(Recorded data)
%%

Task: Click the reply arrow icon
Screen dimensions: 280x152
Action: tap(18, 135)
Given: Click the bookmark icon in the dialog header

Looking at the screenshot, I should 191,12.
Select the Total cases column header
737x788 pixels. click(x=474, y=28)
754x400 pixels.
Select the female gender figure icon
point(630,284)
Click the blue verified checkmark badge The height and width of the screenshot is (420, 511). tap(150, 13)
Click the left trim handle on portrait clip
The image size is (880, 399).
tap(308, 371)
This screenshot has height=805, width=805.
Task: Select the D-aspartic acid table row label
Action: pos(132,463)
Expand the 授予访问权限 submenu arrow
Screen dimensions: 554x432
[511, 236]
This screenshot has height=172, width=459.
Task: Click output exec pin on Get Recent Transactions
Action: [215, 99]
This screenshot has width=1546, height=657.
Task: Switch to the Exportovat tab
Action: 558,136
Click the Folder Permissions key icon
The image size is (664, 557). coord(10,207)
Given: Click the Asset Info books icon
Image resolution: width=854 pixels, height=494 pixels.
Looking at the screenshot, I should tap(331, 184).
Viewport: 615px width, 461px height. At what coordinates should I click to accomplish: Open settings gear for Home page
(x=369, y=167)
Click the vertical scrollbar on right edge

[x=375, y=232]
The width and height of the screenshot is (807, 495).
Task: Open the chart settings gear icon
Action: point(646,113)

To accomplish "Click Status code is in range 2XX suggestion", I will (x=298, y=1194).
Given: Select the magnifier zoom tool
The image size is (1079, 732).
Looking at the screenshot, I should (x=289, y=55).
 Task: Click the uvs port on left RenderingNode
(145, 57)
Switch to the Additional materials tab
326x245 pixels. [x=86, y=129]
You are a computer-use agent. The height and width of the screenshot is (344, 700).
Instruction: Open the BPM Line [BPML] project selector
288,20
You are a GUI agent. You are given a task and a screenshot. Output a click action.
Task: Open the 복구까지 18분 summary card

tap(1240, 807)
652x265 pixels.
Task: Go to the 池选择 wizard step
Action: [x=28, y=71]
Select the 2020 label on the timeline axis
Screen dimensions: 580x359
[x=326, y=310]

%%

Exercise description -
Single out each line of the records above with the string "agent" in it, and copy it.

Solution to the problem -
You are a computer-use agent. The height and width of the screenshot is (344, 700).
You are a GUI agent. You are given a task and a screenshot. Output a click action.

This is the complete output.